| BRIEF |
Copy out all the entries below, word for word.

Saved entries:
════════════════

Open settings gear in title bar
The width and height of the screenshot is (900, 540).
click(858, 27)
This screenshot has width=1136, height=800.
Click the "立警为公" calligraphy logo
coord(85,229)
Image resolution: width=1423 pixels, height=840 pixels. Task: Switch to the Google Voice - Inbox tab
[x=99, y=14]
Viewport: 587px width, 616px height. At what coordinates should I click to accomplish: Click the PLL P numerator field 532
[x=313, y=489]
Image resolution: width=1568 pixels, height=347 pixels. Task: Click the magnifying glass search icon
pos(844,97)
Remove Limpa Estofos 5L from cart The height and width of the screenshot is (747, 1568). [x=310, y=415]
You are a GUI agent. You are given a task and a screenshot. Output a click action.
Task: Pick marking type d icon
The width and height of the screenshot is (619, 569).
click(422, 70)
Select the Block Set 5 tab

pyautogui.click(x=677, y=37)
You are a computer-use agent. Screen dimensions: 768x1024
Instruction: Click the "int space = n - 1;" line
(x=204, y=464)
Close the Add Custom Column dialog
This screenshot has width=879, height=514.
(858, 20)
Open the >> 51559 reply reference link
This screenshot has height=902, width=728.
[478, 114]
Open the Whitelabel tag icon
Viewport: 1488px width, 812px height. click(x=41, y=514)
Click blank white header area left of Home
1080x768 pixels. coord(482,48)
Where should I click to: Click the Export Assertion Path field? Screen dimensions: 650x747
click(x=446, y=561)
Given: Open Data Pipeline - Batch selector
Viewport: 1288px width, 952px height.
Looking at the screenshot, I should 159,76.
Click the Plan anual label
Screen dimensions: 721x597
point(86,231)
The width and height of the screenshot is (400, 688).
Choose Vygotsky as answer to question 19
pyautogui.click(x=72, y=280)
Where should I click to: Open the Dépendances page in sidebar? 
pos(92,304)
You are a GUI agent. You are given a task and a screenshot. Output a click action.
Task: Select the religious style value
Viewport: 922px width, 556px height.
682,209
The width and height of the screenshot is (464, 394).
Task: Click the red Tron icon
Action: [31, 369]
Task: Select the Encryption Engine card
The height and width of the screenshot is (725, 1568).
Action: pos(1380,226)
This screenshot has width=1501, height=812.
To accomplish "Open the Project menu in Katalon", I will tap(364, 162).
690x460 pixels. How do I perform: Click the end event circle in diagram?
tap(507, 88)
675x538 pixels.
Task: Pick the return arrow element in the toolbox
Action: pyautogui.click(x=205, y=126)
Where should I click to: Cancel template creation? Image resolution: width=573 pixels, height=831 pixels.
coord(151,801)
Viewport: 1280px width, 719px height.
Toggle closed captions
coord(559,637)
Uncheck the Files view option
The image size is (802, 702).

════════════════

| SOLUTION BELOW |
Open settings gear in title bar
The width and height of the screenshot is (900, 540).
click(858, 27)
This screenshot has width=1136, height=800.
Click the "立警为公" calligraphy logo
coord(85,229)
Image resolution: width=1423 pixels, height=840 pixels. Task: Switch to the Google Voice - Inbox tab
[x=99, y=14]
Viewport: 587px width, 616px height. At what coordinates should I click to accomplish: Click the PLL P numerator field 532
[x=313, y=489]
Image resolution: width=1568 pixels, height=347 pixels. Task: Click the magnifying glass search icon
pos(844,97)
Remove Limpa Estofos 5L from cart The height and width of the screenshot is (747, 1568). [x=310, y=415]
You are a GUI agent. You are given a task and a screenshot. Output a click action.
Task: Pick marking type d icon
The width and height of the screenshot is (619, 569).
click(422, 70)
Select the Block Set 5 tab

pyautogui.click(x=677, y=37)
You are a computer-use agent. Screen dimensions: 768x1024
Instruction: Click the "int space = n - 1;" line
(x=204, y=464)
Close the Add Custom Column dialog
This screenshot has width=879, height=514.
(858, 20)
Open the >> 51559 reply reference link
This screenshot has height=902, width=728.
[478, 114]
Open the Whitelabel tag icon
Viewport: 1488px width, 812px height. click(x=41, y=514)
Click blank white header area left of Home
1080x768 pixels. coord(482,48)
Where should I click to: Click the Export Assertion Path field? Screen dimensions: 650x747
click(x=446, y=561)
Given: Open Data Pipeline - Batch selector
Viewport: 1288px width, 952px height.
Looking at the screenshot, I should 159,76.
Click the Plan anual label
Screen dimensions: 721x597
point(86,231)
The width and height of the screenshot is (400, 688).
Choose Vygotsky as answer to question 19
pyautogui.click(x=72, y=280)
Where should I click to: Open the Dépendances page in sidebar? 
pos(92,304)
You are a GUI agent. You are given a task and a screenshot. Output a click action.
Task: Select the religious style value
Viewport: 922px width, 556px height.
682,209
The width and height of the screenshot is (464, 394).
Task: Click the red Tron icon
Action: [31, 369]
Task: Select the Encryption Engine card
The height and width of the screenshot is (725, 1568).
Action: pos(1380,226)
This screenshot has width=1501, height=812.
To accomplish "Open the Project menu in Katalon", I will tap(364, 162).
690x460 pixels. How do I perform: Click the end event circle in diagram?
tap(507, 88)
675x538 pixels.
Task: Pick the return arrow element in the toolbox
Action: pyautogui.click(x=205, y=126)
Where should I click to: Cancel template creation? Image resolution: width=573 pixels, height=831 pixels.
coord(151,801)
Viewport: 1280px width, 719px height.
Toggle closed captions
coord(559,637)
Uncheck the Files view option
The image size is (802, 702).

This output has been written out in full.